━━━━━ INFORMATION PROVIDED ━━━━━

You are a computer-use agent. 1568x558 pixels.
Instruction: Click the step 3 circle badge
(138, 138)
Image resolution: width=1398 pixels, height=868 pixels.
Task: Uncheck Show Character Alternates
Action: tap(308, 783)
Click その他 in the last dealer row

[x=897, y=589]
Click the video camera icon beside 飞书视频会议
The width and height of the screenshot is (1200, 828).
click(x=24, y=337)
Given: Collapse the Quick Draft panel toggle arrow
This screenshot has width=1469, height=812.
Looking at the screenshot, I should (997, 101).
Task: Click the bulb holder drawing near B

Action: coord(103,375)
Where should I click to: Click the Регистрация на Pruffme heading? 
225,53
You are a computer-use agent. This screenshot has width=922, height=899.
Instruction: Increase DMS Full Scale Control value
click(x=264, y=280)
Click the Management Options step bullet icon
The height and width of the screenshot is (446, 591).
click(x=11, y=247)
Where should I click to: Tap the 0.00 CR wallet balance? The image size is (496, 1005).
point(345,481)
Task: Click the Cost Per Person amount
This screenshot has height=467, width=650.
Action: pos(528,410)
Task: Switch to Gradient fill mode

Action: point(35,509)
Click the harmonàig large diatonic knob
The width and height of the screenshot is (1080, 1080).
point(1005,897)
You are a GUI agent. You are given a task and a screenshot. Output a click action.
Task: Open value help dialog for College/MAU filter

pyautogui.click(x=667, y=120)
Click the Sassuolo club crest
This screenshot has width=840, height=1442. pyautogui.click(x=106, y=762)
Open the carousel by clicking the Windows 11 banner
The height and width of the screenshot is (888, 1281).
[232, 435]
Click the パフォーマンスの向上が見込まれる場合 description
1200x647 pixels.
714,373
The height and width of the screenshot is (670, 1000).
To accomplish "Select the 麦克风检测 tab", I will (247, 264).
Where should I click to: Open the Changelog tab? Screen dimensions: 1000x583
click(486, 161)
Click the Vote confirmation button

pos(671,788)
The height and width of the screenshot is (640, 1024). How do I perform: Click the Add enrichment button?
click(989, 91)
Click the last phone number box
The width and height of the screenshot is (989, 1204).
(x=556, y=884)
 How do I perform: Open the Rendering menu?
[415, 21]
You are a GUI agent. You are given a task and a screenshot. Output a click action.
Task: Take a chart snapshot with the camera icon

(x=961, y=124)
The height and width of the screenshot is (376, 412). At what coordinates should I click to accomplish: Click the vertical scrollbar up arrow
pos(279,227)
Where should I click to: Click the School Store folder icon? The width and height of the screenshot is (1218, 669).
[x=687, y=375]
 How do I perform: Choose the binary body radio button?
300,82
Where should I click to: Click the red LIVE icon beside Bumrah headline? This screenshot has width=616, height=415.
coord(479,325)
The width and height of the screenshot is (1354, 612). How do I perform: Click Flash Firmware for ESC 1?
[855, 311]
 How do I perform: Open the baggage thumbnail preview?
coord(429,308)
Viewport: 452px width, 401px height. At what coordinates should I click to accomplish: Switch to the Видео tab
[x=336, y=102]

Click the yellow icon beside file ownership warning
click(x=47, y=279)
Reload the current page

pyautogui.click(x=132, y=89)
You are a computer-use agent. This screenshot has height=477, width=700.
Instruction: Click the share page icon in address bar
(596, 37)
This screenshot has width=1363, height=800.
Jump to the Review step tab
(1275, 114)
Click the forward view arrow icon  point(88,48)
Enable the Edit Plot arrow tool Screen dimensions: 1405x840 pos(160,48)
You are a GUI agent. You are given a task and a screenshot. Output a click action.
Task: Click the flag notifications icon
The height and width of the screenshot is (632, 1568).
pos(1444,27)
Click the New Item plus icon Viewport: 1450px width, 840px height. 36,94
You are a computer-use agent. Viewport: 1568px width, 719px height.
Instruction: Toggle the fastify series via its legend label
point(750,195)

━━━━━

** OBJECTIVE **
Can you swap "Instruction" for "Goal" throughout all the records and write them out again with everything else left unchanged?

** FULL SOLUTION **
You are a computer-use agent. 1568x558 pixels.
Goal: Click the step 3 circle badge
(138, 138)
Image resolution: width=1398 pixels, height=868 pixels.
Task: Uncheck Show Character Alternates
Action: tap(308, 783)
Click その他 in the last dealer row

[x=897, y=589]
Click the video camera icon beside 飞书视频会议
The width and height of the screenshot is (1200, 828).
click(x=24, y=337)
Given: Collapse the Quick Draft panel toggle arrow
This screenshot has width=1469, height=812.
Looking at the screenshot, I should (997, 101).
Task: Click the bulb holder drawing near B

Action: coord(103,375)
Where should I click to: Click the Регистрация на Pruffme heading? 
225,53
You are a computer-use agent. This screenshot has width=922, height=899.
Goal: Increase DMS Full Scale Control value
click(x=264, y=280)
Click the Management Options step bullet icon
The height and width of the screenshot is (446, 591).
click(x=11, y=247)
Where should I click to: Tap the 0.00 CR wallet balance? The image size is (496, 1005).
point(345,481)
Task: Click the Cost Per Person amount
This screenshot has height=467, width=650.
Action: pos(528,410)
Task: Switch to Gradient fill mode

Action: point(35,509)
Click the harmonàig large diatonic knob
The width and height of the screenshot is (1080, 1080).
point(1005,897)
You are a GUI agent. You are given a task and a screenshot. Output a click action.
Task: Open value help dialog for College/MAU filter

pyautogui.click(x=667, y=120)
Click the Sassuolo club crest
This screenshot has width=840, height=1442. pyautogui.click(x=106, y=762)
Open the carousel by clicking the Windows 11 banner
The height and width of the screenshot is (888, 1281).
[232, 435]
Click the パフォーマンスの向上が見込まれる場合 description
1200x647 pixels.
714,373
The height and width of the screenshot is (670, 1000).
To accomplish "Select the 麦克风检测 tab", I will (247, 264).
Where should I click to: Open the Changelog tab? Screen dimensions: 1000x583
click(486, 161)
Click the Vote confirmation button

pos(671,788)
The height and width of the screenshot is (640, 1024). How do I perform: Click the Add enrichment button?
click(989, 91)
Click the last phone number box
The width and height of the screenshot is (989, 1204).
(x=556, y=884)
 How do I perform: Open the Rendering menu?
[415, 21]
You are a GUI agent. You are given a task and a screenshot. Output a click action.
Task: Take a chart snapshot with the camera icon

(x=961, y=124)
The height and width of the screenshot is (376, 412). At what coordinates should I click to accomplish: Click the vertical scrollbar up arrow
pos(279,227)
Where should I click to: Click the School Store folder icon? The width and height of the screenshot is (1218, 669).
[x=687, y=375]
 How do I perform: Choose the binary body radio button?
300,82
Where should I click to: Click the red LIVE icon beside Bumrah headline? This screenshot has width=616, height=415.
coord(479,325)
The width and height of the screenshot is (1354, 612). How do I perform: Click Flash Firmware for ESC 1?
[855, 311]
 How do I perform: Open the baggage thumbnail preview?
coord(429,308)
Viewport: 452px width, 401px height. At what coordinates should I click to accomplish: Switch to the Видео tab
[x=336, y=102]

Click the yellow icon beside file ownership warning
click(x=47, y=279)
Reload the current page

pyautogui.click(x=132, y=89)
You are a computer-use agent. This screenshot has height=477, width=700.
Goal: Click the share page icon in address bar
(596, 37)
This screenshot has width=1363, height=800.
Jump to the Review step tab
(1275, 114)
Click the forward view arrow icon  point(88,48)
Enable the Edit Plot arrow tool Screen dimensions: 1405x840 pos(160,48)
You are a GUI agent. You are given a task and a screenshot. Output a click action.
Task: Click the flag notifications icon
The height and width of the screenshot is (632, 1568).
pos(1444,27)
Click the New Item plus icon Viewport: 1450px width, 840px height. 36,94
You are a computer-use agent. Viewport: 1568px width, 719px height.
Goal: Toggle the fastify series via its legend label
point(750,195)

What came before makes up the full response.